| RECORDS |
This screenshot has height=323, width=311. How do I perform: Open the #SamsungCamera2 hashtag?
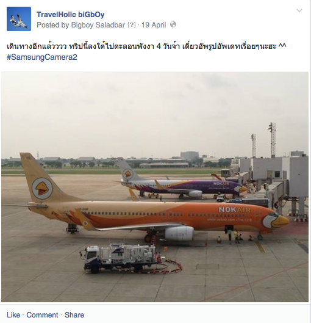click(42, 57)
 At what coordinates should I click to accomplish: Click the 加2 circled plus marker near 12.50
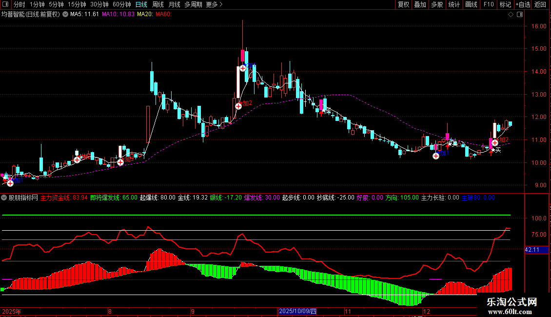coord(238,106)
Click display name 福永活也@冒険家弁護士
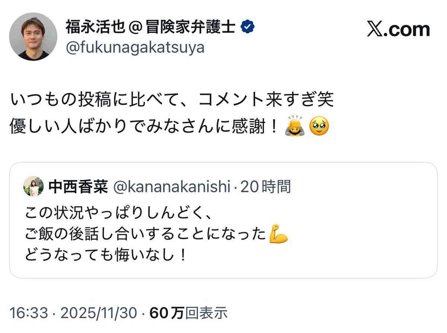This screenshot has height=333, width=447. click(150, 27)
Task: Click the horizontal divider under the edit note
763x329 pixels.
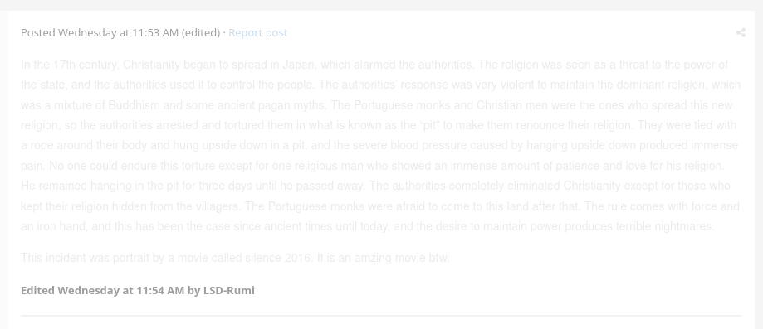Action: pyautogui.click(x=381, y=316)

| AIM OF THE TASK |
Take the data above and set it down exactly, images excluded.

| ANSWER BOX |
This screenshot has height=323, width=311. How do I perform: Open the #SamsungCamera2 hashtag?
click(42, 57)
 At what coordinates should I click to accomplish: Click the 加2 circled plus marker near 12.50
coord(238,106)
Click display name 福永活也@冒険家弁護士
This screenshot has height=333, width=447. click(150, 27)
Task: Click the horizontal divider under the edit note
763x329 pixels.
Action: pyautogui.click(x=381, y=316)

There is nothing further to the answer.